Covering 111 hectares (275 acres), Kensington Gardens is planted with formal avenues of magnificent trees and ornamental flower beds. It is a perfect setting for Kensington Palace, peaceful Italian Gardens, the Albert Memorial, Peter Pan statue and the Serpentine Gallery.
William III bought what was originally part of Hyde Park in 1689.
An asthma sufferer, the king found the location quiet and the air salubrious and so he commissioned Sir Christopher Wren to design the redbrick building that is Kensington Palace. Queen Anne enlarged the Palace Gardens by 'transferring' 30 acres from Hyde Park and was responsible for the creation of the Orangery in 1704.

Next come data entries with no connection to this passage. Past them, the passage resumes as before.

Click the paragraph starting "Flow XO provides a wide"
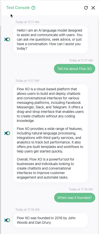This screenshot has height=234, width=99. point(50,140)
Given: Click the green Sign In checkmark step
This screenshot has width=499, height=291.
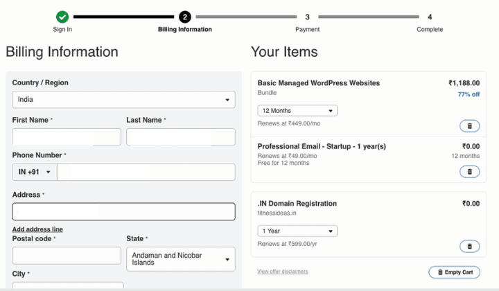Looking at the screenshot, I should [x=62, y=17].
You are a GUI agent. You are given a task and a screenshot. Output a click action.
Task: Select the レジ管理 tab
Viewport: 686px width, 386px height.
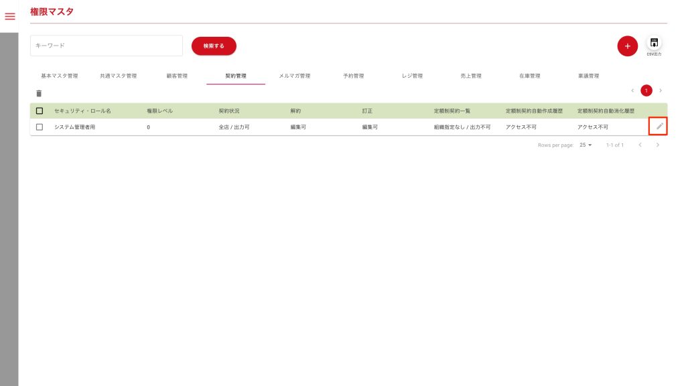click(412, 76)
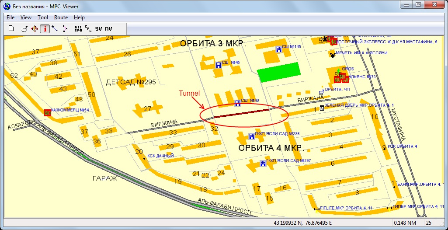Click the dark red tunnel road segment

[243, 113]
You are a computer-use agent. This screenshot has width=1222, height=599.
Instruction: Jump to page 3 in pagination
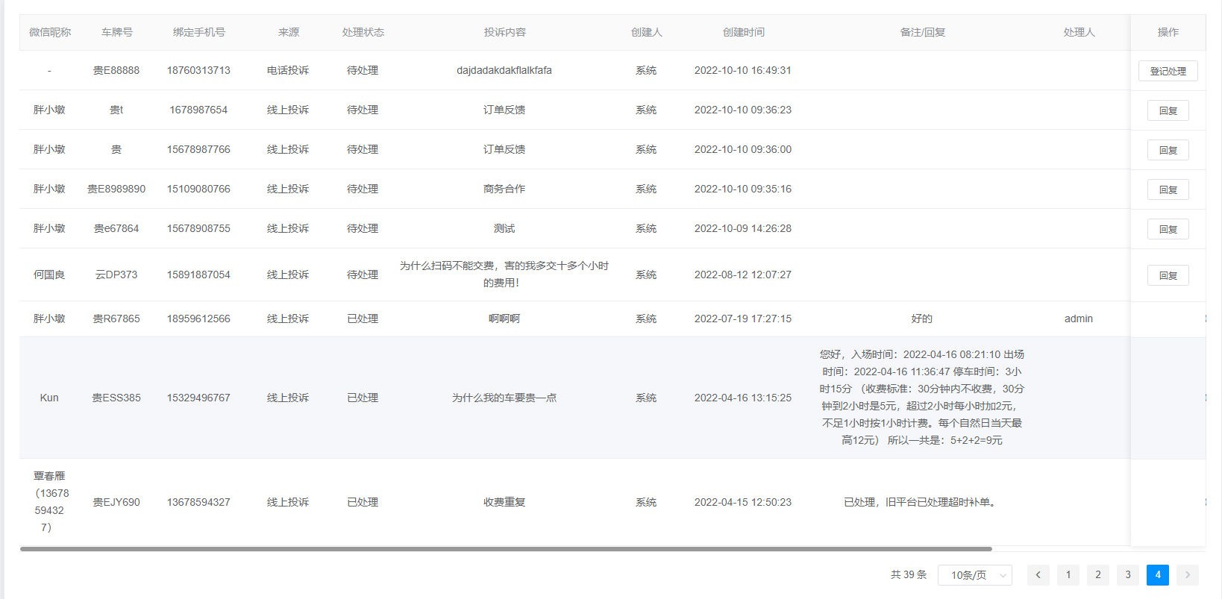[x=1127, y=574]
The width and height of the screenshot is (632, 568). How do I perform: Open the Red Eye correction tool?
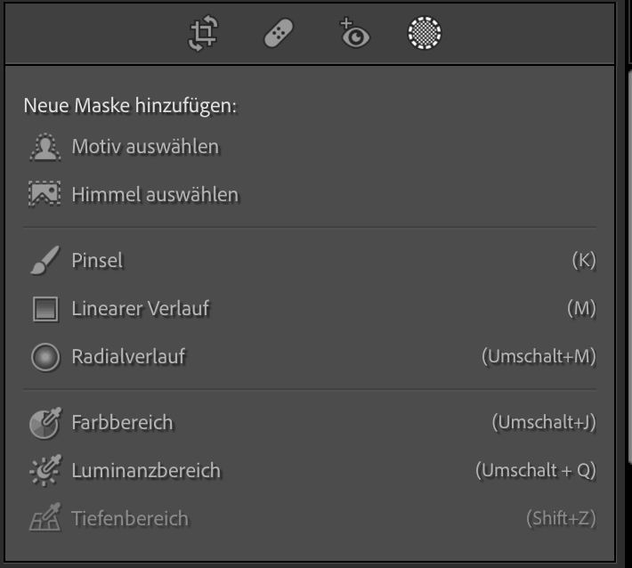pyautogui.click(x=354, y=33)
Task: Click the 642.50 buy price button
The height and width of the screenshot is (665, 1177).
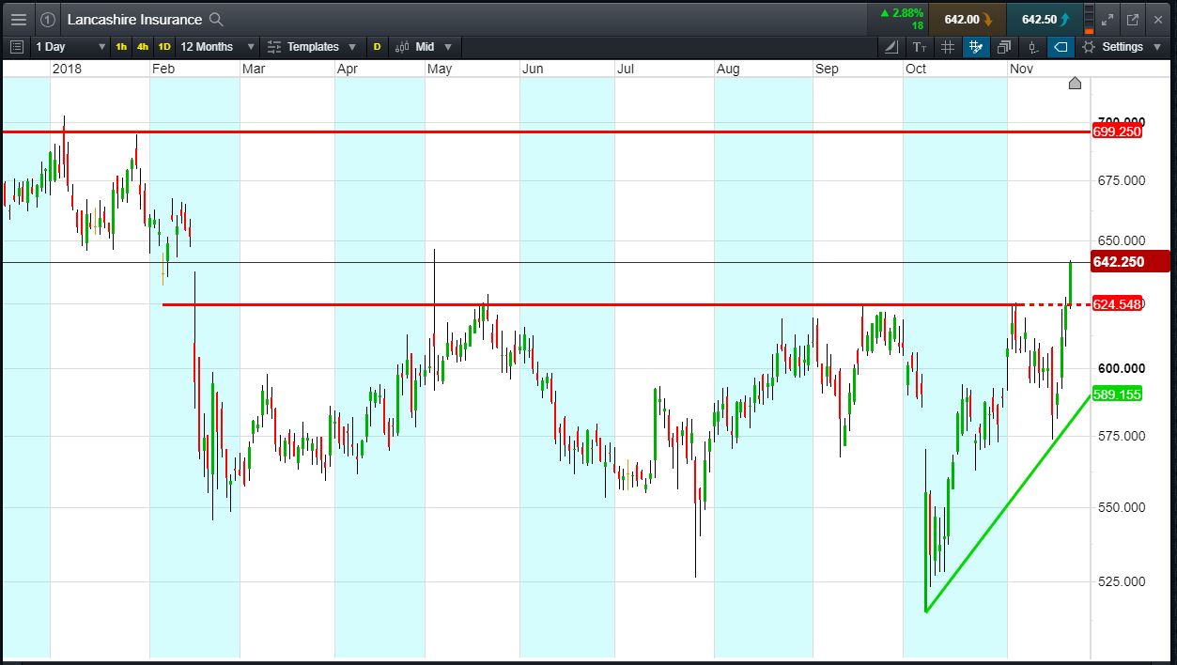Action: pos(1044,19)
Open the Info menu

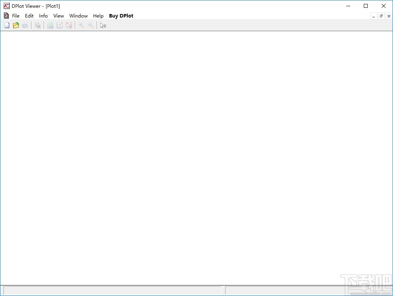coord(43,16)
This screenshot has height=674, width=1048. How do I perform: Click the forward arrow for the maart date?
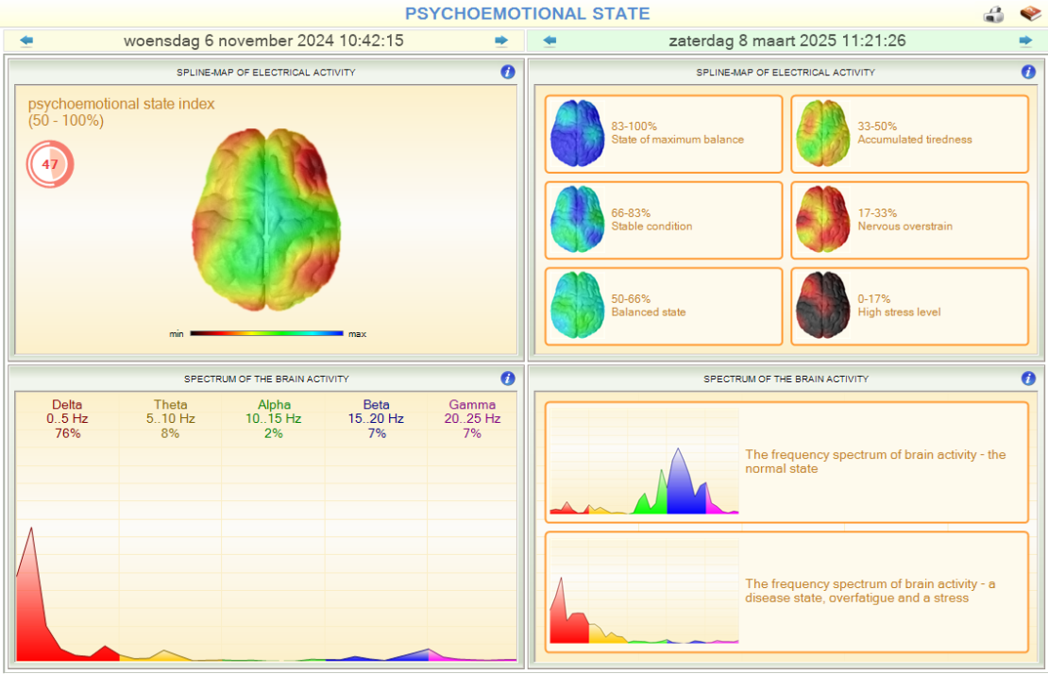click(x=1027, y=41)
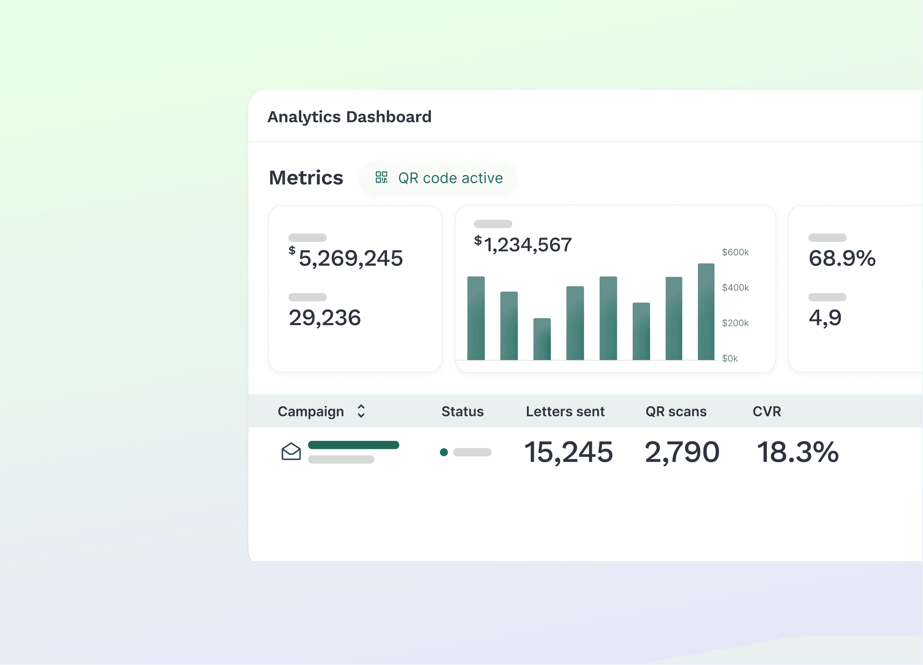The image size is (923, 665).
Task: Click the Letters sent column header
Action: tap(565, 411)
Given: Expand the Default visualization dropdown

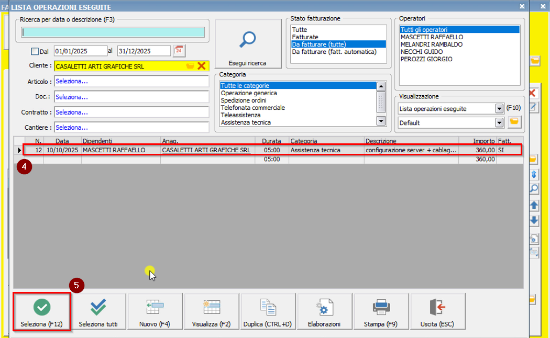Looking at the screenshot, I should tap(499, 122).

The Gardens are particularly popular for sunbathing and picnics in fine weather. It is also popular as a healthy walking route to work for commuters. The paths are used extensively by joggers and runners. Cycling is allowed on the designated path linking the Queen's Gate to West Carriage Drive, Mount Gate to the Broadwalk and the broadwalk itself from Black Lion Gate to Palace Gate.
Informal games do take place in the Gardens but are discouraged in view of the importance of the historic landscape and the desire to maintain their primary role as a peaceful refuge for people living, working or visiting Central London.
The Diana, Princess of Wales' Memorial Playground is a fantastic adventure for kids up to the age of 12. Over 70,000 youngsters enjoy the playground each year.